Aku tidak tau kesalahan apa yang telah kuperbuat sehingga papa begitu membenciku. Setiap hari aku menangis di dalam kamar dan hanya mamalah satu satunya penghiburku.


Di suatu malam, hujan turun deras sekali. Kutoleh sisi ranjangku ternyata mama masih belum pulang. Petir dan kilat saling menyambar memekakkan telinga membuatku sangat ketakutan. Perlahan ku jalan berjingjit menuju kamar papa untuk meminta izin tidur bersamanya.
Tidak seperti biasa, pintu kamar papa malam itu tidak terkunci rapat. Sayup terdengar papa sedang berbicara kepada seseorang.

Penderitaan inikah yang harus kutanggung sampai akhir hayatku ?”
Oh........ aku mencintaimu tapi aku juga mencintai istri dan anakku”

 
Dengan siapakah papa bicara ?, apakah papa memiliki kekasih lagi ?” pikirku


Rasa penasaranku kian menjadi dan ku beranikan diri untuk menyibak pintu kamarnya. Namun, aku tidak melihat siapa siapa di dalam kamar kecuali papa yang sedang bersimpuh di sisi ranjang dengan kedua tangannya mengepal sambil menangis terisak.
Ruang kamarnya begitu berantakan tak terwat dan di atas meja tulisnya berserakan botol kosong minuman keras. Aku benar benar heran dengan prilaku papa yang semakin lama semakin aneh itu.

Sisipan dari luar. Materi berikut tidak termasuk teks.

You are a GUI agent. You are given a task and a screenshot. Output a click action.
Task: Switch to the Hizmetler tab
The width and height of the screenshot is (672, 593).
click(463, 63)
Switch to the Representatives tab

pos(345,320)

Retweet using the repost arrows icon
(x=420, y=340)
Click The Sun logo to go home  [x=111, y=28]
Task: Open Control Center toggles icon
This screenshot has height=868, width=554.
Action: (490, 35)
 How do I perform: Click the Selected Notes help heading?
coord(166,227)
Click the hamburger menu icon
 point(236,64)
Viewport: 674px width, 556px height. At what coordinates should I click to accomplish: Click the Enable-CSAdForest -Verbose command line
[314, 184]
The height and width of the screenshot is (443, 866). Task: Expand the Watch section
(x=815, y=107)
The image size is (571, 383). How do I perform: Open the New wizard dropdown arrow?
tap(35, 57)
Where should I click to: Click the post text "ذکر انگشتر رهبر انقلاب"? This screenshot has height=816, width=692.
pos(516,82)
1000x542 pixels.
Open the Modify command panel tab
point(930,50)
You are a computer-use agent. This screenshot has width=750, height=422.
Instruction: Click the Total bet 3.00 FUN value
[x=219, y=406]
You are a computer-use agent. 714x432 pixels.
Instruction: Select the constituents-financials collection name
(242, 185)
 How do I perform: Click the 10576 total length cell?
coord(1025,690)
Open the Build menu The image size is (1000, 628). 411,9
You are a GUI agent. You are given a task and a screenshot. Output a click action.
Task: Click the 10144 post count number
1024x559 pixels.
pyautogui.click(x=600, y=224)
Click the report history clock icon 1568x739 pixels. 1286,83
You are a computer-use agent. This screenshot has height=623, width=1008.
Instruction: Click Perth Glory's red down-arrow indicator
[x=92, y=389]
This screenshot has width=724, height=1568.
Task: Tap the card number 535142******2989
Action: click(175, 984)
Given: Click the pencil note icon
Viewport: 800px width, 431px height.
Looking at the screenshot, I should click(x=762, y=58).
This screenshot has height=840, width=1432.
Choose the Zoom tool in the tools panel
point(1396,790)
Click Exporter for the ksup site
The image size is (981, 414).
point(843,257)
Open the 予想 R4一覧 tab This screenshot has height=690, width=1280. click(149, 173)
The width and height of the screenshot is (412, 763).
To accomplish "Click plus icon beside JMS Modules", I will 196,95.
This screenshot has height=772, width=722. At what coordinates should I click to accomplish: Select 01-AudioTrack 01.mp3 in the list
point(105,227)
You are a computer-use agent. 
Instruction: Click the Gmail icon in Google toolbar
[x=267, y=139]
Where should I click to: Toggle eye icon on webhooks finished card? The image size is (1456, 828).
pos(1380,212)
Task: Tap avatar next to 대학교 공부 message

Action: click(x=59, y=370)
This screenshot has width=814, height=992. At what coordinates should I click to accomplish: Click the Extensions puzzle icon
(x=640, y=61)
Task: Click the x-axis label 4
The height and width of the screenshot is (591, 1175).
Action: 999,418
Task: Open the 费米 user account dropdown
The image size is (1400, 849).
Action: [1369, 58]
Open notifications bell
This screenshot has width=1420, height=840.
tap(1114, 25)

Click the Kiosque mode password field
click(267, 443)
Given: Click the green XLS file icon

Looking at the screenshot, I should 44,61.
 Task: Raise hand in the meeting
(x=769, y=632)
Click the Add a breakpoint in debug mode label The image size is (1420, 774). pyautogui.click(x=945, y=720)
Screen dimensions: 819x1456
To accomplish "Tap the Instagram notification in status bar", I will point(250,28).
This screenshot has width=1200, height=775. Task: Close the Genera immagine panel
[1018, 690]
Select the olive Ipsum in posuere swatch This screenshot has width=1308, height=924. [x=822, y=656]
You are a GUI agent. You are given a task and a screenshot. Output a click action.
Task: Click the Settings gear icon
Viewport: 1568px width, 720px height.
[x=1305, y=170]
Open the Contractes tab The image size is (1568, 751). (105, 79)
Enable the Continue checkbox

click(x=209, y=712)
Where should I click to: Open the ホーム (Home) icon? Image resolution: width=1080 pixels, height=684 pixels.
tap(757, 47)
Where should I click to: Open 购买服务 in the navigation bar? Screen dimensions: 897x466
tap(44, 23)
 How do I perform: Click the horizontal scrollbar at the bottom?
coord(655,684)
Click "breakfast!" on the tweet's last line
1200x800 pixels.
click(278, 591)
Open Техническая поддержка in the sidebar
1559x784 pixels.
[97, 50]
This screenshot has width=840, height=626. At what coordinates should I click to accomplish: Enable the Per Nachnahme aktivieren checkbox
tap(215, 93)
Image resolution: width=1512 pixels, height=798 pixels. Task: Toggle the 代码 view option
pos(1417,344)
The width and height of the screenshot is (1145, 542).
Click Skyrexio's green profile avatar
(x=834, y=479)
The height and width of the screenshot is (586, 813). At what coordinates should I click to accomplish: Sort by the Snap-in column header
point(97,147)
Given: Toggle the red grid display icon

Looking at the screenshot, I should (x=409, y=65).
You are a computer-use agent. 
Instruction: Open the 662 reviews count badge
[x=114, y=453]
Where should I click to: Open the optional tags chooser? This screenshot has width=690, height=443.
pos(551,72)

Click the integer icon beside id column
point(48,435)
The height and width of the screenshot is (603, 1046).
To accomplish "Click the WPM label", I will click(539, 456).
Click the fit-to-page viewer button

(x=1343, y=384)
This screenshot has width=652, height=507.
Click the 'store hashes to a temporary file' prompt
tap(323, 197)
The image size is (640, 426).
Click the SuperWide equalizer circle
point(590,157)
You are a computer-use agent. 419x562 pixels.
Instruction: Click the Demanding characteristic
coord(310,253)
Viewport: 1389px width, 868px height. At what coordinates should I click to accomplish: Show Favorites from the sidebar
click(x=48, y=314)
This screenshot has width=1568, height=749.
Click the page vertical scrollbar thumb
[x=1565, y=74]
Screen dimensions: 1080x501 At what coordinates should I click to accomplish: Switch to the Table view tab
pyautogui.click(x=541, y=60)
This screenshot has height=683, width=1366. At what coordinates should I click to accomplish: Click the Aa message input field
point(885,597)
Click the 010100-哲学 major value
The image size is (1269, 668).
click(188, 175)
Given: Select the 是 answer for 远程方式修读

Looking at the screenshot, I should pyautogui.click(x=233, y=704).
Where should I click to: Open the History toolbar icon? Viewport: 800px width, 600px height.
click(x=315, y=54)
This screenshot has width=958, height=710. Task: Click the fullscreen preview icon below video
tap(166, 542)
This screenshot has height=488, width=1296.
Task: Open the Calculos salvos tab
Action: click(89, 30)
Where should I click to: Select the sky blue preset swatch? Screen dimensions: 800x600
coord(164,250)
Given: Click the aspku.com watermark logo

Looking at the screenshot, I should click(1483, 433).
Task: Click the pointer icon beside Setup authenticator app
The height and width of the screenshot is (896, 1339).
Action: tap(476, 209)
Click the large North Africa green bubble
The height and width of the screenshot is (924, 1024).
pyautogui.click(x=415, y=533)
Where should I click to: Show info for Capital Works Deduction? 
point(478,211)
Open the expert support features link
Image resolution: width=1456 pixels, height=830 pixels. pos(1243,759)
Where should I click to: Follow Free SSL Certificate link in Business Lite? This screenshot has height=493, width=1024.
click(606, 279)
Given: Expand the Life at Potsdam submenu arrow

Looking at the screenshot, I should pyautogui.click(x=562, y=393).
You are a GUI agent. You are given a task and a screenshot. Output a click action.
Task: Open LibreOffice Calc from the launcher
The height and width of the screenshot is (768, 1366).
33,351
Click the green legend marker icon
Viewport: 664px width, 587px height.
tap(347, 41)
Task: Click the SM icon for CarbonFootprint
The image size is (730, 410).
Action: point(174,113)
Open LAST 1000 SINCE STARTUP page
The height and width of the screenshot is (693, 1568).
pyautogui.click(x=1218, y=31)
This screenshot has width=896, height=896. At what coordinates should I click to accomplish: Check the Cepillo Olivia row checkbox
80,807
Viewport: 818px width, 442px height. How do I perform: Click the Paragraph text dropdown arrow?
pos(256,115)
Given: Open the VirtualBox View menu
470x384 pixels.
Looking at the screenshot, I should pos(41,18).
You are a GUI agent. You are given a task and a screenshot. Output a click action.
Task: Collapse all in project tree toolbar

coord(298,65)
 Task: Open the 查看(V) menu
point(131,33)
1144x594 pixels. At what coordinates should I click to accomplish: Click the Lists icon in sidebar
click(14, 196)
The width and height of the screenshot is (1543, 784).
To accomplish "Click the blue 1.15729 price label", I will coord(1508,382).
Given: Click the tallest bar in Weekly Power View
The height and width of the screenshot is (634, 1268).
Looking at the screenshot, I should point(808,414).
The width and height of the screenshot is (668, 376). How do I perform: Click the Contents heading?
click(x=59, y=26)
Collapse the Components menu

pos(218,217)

Tiba tiba papa menoleh ke arahku dengan tatapan tajam lalu berlari ke arahku dan “duaaarrrr..........” pintu kamar ditutup sekencang kencangnya dan layaknya seorang sedang mabuk papa pun berteriak teriak “Pergi kau setan, jangan ganggu aku. Tuhan telah menyediakan tempat bagimu di neraka jahanam” “Jangan ganggu akuuuuu........” “pergi kau setan......pergiiiiii..........neraka jahanam tempatmu...........pergiiiii........”.


Baru kali ini aku mendengar papa marah dan memakiku dengan umpatan begitu kasar. Aku berlari secepatnya kembali ke kamarku dan malam itu kutahan rasa takutku dengan bersembunyi di bawah selimut sambil menanti mama kembali.


Apa yang kualami menjadi rahasiaku dan tidak kuceritakan kepada mama agar mereka tidak bertengkar yang dapat memperburuk hubungan mereka berdua, walaupun sesekali mama bercerita bila dirinya baru bertemu papa untuk makan malam bersama.


Hari hariku tanpa papa penuh dengan kemuraman. Rangkaian kenangan manis bersamanya seketika lenyap tertelan kegelapan. Aku rindu peluk hangatnya, canda tawanya, belaiannya, pangkuannya,........... ohhhhh........... aku benar benar merindukan papa yang pernah kukenal begitu lembut penuh kasih sayang sejak aku masih bayi.

 
Tahun demi tahun telah berlalu tanpa tegur sapa dengan papa yang sudah tampak semakin tua. Namun, suatu hal yang pasti dan masih tidak kumengerti, hampir setiap malam ketika kulewati kamar tidurnya, papa sedang berbicara dengan seseorang sambil menyebut nyebut nama mama dan namaku. Papa masih mencintaiku.


Malam itu sekitar jam 08:30, dengan bantuan sebuah tongkat di tangan kanannya untuk menyanggah tubuh yang kian renta dan semakin membungkuk, papa tertatih berjalan masuk ke kamarnya.
Tangan kirinya menggenggam dua tangkai bunga mawar. Satu mawar berwarna merah ceria dan satunya lagi berwarna segar merah muda. Kemudian dia menuliskan sesuatu di atas secarik kertas putih.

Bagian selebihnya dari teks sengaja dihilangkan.